TASK BRIEF => Rewrite everything from the line that contains "Task: Click the Add Group Player button" down to the line that contains "will [180, 745].", replacing "crosshair" with "target" and changing nothing else. Give only those lines.
== EXTRACTED INFORMATION ==
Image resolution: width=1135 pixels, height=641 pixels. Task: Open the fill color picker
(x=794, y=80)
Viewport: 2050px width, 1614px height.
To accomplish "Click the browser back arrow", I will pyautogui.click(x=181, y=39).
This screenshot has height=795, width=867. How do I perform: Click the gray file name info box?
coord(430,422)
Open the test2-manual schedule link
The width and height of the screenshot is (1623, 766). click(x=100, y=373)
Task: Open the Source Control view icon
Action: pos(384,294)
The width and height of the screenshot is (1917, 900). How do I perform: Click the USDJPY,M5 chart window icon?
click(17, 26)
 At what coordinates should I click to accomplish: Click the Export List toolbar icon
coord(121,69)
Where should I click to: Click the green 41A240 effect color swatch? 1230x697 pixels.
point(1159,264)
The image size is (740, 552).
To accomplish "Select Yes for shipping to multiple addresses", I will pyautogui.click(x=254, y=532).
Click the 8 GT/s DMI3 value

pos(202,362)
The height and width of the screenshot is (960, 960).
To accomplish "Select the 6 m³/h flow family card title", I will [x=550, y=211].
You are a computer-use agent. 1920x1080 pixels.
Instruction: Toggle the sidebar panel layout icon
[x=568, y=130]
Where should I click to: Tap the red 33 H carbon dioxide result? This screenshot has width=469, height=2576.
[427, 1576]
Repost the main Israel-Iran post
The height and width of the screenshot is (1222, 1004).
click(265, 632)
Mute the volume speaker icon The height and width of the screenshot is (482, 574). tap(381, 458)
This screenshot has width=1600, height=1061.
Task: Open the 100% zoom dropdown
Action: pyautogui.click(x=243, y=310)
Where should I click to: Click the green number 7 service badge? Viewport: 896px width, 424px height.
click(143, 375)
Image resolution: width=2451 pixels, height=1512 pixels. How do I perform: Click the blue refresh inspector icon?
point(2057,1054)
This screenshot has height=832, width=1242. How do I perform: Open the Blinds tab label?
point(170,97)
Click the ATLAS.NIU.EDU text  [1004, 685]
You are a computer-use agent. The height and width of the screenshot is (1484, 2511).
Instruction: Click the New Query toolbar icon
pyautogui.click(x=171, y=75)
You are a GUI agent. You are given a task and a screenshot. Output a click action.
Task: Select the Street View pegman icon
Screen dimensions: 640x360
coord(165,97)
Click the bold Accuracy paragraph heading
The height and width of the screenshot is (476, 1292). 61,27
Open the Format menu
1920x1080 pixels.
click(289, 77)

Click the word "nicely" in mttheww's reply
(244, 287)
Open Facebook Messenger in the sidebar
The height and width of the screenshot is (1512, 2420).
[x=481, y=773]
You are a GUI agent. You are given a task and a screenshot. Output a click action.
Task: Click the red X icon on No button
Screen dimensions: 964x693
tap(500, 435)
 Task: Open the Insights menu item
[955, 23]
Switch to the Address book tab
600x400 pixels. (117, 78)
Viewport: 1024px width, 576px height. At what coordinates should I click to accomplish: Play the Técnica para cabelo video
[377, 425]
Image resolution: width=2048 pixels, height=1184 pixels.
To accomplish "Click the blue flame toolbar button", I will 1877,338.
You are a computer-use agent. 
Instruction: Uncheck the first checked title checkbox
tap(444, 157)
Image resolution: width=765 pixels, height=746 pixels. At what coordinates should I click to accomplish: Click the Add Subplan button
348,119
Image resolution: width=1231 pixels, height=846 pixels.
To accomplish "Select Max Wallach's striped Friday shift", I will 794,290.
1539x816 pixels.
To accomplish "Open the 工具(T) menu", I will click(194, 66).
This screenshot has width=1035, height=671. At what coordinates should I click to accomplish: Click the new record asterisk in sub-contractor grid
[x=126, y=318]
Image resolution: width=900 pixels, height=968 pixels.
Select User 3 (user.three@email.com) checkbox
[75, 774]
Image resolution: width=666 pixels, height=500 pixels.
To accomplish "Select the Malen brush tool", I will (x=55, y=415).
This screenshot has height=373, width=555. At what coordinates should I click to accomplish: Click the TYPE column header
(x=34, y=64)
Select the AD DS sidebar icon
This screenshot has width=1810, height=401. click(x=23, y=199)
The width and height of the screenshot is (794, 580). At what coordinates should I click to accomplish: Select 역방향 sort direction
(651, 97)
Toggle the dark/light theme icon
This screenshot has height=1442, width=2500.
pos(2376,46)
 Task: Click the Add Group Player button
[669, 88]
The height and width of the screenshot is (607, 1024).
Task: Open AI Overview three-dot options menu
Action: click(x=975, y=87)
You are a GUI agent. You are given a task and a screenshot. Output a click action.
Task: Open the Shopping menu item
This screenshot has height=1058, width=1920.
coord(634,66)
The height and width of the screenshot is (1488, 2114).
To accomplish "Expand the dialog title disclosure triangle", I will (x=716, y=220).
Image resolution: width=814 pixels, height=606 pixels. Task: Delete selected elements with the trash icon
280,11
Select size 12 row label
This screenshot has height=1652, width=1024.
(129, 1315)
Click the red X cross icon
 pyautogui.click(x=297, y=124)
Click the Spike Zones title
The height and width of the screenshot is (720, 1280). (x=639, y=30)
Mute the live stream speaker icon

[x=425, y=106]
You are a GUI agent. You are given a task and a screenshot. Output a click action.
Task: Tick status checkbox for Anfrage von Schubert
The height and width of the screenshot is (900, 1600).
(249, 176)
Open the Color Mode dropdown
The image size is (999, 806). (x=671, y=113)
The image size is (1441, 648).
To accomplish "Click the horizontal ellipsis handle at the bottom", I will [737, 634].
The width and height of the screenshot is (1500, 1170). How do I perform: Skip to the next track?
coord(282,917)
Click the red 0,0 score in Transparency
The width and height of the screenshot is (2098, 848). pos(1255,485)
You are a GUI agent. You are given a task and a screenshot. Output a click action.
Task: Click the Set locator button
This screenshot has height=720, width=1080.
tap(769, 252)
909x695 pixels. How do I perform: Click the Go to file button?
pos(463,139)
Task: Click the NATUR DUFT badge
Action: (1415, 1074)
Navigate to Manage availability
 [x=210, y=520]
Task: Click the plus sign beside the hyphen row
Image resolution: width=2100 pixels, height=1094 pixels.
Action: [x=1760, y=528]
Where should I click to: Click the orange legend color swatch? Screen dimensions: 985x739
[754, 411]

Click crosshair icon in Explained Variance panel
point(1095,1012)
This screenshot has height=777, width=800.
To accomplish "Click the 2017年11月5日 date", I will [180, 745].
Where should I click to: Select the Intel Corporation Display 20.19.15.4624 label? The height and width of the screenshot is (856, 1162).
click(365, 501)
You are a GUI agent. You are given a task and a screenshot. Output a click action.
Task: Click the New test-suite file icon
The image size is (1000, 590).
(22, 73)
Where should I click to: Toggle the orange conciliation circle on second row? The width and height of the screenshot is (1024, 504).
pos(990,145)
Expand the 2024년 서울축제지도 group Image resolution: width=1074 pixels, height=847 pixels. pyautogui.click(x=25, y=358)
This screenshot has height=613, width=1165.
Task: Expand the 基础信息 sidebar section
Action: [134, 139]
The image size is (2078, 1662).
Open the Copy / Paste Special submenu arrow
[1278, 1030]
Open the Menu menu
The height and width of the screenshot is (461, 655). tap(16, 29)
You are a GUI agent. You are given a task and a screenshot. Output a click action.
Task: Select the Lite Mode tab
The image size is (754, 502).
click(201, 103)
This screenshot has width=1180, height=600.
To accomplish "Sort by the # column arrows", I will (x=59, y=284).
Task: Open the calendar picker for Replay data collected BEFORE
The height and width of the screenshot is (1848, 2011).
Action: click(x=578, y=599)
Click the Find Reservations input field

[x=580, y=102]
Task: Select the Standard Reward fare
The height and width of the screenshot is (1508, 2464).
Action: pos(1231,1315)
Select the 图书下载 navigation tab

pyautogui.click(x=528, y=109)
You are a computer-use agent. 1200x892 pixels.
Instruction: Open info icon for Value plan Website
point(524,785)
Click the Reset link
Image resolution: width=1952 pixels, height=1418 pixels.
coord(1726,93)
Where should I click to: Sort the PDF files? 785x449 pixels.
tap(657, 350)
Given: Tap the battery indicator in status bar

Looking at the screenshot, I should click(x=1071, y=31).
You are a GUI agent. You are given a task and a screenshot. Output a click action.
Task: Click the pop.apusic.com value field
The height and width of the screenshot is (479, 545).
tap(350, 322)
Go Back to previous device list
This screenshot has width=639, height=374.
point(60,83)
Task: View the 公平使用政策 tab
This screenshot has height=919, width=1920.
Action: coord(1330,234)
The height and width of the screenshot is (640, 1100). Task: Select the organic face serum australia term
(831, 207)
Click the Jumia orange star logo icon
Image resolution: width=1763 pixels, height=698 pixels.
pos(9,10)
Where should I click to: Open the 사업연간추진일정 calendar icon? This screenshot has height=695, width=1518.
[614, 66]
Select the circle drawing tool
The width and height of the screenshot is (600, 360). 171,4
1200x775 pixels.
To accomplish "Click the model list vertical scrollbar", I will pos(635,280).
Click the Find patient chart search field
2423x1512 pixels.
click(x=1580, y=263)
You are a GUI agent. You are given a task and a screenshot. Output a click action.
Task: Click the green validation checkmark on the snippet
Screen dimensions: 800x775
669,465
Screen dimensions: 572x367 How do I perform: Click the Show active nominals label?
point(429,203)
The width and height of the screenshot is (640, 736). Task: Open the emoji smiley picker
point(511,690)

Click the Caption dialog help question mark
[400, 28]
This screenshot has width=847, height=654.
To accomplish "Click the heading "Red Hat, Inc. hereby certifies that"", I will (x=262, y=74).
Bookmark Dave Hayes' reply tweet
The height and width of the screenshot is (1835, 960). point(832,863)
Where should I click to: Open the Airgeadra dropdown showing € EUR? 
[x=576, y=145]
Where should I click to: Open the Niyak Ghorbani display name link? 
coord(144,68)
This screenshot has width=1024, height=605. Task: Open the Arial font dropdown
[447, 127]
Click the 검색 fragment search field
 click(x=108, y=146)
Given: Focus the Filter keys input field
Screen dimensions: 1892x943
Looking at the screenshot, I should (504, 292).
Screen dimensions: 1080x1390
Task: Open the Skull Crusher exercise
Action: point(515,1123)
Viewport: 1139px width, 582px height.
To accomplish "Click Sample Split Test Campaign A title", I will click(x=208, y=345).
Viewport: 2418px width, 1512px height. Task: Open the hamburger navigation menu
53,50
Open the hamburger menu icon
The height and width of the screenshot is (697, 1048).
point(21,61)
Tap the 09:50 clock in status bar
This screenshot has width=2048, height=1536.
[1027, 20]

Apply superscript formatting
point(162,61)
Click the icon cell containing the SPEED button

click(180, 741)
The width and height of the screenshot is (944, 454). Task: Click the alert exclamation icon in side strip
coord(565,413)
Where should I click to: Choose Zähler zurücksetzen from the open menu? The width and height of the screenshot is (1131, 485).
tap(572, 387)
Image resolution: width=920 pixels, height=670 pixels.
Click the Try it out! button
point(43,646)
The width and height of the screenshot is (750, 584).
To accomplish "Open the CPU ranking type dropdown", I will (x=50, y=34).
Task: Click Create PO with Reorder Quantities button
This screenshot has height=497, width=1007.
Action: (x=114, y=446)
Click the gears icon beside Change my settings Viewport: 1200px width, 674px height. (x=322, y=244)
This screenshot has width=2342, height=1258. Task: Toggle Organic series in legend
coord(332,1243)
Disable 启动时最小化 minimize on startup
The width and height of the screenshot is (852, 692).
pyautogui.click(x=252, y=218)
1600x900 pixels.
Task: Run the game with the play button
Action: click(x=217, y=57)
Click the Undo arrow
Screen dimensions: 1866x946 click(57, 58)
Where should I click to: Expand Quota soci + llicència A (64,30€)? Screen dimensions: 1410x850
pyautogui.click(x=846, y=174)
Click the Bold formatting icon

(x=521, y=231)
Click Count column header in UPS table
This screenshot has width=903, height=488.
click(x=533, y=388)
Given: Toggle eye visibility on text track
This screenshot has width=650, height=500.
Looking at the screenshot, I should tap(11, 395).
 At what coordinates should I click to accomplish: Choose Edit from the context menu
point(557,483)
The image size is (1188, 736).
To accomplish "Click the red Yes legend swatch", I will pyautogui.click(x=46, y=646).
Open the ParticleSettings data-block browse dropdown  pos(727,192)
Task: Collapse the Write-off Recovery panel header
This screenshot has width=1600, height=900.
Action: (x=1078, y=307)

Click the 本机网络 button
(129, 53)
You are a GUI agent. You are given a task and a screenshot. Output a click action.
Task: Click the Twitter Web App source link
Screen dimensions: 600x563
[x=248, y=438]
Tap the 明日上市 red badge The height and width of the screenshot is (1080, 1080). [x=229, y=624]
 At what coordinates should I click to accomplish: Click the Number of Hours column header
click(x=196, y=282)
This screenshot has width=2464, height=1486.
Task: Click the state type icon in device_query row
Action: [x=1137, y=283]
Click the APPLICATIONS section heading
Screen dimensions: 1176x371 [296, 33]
===
WRITTEN SOLUTION =>
 Task: Click the Add Group Player button
[669, 88]
The height and width of the screenshot is (607, 1024).
Task: Open AI Overview three-dot options menu
Action: click(x=975, y=87)
You are a GUI agent. You are given a task and a screenshot. Output a click action.
Task: Open the Shopping menu item
This screenshot has height=1058, width=1920.
coord(634,66)
The height and width of the screenshot is (1488, 2114).
To accomplish "Expand the dialog title disclosure triangle", I will (x=716, y=220).
Image resolution: width=814 pixels, height=606 pixels. Task: Delete selected elements with the trash icon
280,11
Select size 12 row label
This screenshot has height=1652, width=1024.
(129, 1315)
Click the red X cross icon
 pyautogui.click(x=297, y=124)
Click the Spike Zones title
The height and width of the screenshot is (720, 1280). (x=639, y=30)
Mute the live stream speaker icon

[x=425, y=106]
You are a GUI agent. You are given a task and a screenshot. Output a click action.
Task: Tick status checkbox for Anfrage von Schubert
The height and width of the screenshot is (900, 1600).
(249, 176)
Open the Color Mode dropdown
The image size is (999, 806). (x=671, y=113)
The image size is (1441, 648).
To accomplish "Click the horizontal ellipsis handle at the bottom", I will [737, 634].
The width and height of the screenshot is (1500, 1170). How do I perform: Skip to the next track?
coord(282,917)
Click the red 0,0 score in Transparency
The width and height of the screenshot is (2098, 848). pos(1255,485)
You are a GUI agent. You are given a task and a screenshot. Output a click action.
Task: Click the Set locator button
This screenshot has height=720, width=1080.
tap(769, 252)
909x695 pixels. How do I perform: Click the Go to file button?
pos(463,139)
Task: Click the NATUR DUFT badge
Action: (1415, 1074)
Navigate to Manage availability
 [x=210, y=520]
Task: Click the plus sign beside the hyphen row
Image resolution: width=2100 pixels, height=1094 pixels.
Action: [x=1760, y=528]
Where should I click to: Click the orange legend color swatch? Screen dimensions: 985x739
[754, 411]

Click target icon in Explained Variance panel
point(1095,1012)
This screenshot has height=777, width=800.
To accomplish "Click the 2017年11月5日 date", I will [180, 745].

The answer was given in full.